PEER / The Swygert Axis: A Unified Model of Cytokine-Histamine Dysregulation and Immune Equilibrium

PEER / The Swygert Axis: A Unified Model of Cytokine-Histamine Dysregulation and Immune Equilibrium

Author: John Stephen Swygert


Submission Date: August 25, 2025

Abstract

The Swygert Axis presents a novel diagnostic and therapeutic framework for chronic inflammatory diseases, integrating histamine receptor signaling (H1–H4), cytokine dynamics, mast cell activation, and viral latency. Rooted in the author’s 15+ years of lived experience and guided by the TSTOEAO philosophy (V = EY: Realized Value = Equilibrium Rule × Opportunity), it posits that conditions such as long COVID, myalgic encephalomyelitis/chronic fatigue syndrome (ME/CFS), fibromyalgia, and others arise from a dysregulated immune axis overwhelmed by cumulative antigenic burden.

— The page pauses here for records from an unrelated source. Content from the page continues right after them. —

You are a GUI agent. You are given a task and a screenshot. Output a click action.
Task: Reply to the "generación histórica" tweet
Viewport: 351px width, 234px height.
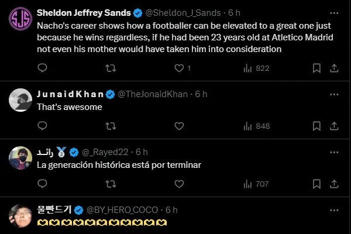coord(42,184)
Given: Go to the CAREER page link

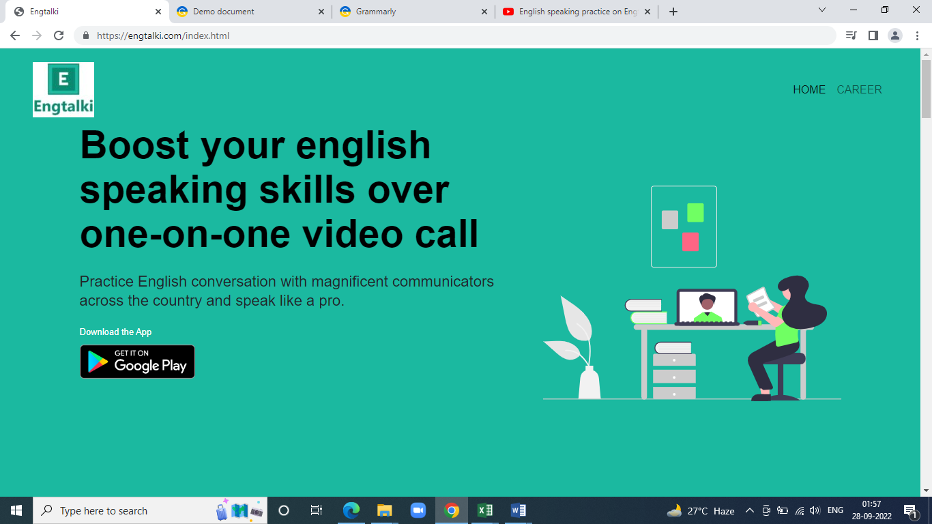Looking at the screenshot, I should (859, 89).
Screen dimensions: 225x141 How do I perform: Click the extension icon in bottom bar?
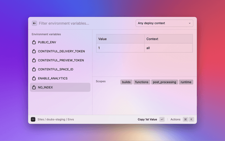[x=33, y=119]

This model proposes layered interventions—receptor-specific antihistamines, anti-cytokine agents, and antivirals—as a low-cost, reproducible strategy to restore immune equilibrium, validated by case evidence and emerging clinical data.

1. Introduction

Chronic inflammatory diseases, including long COVID, ME/CFS, fibromyalgia, postural orthostatic tachycardia syndrome (POTS), and cutaneous syndromes, often elude conventional diagnosis due to their multi-systemic nature. The Swygert Axis, inspired by The Self-Taught Origin of Everything and One (TSTOEAO)—a philosophy emphasizing self-derived insight, holistic integration, and equilibrium as a universal law—reframes these conditions as a cascading collapse of an immune-neurovascular axis. Born from the author’s 15+ years of undiagnosed suffering, this model challenges fragmented medical approaches, offering a unified framework for researchers, clinicians, and patients.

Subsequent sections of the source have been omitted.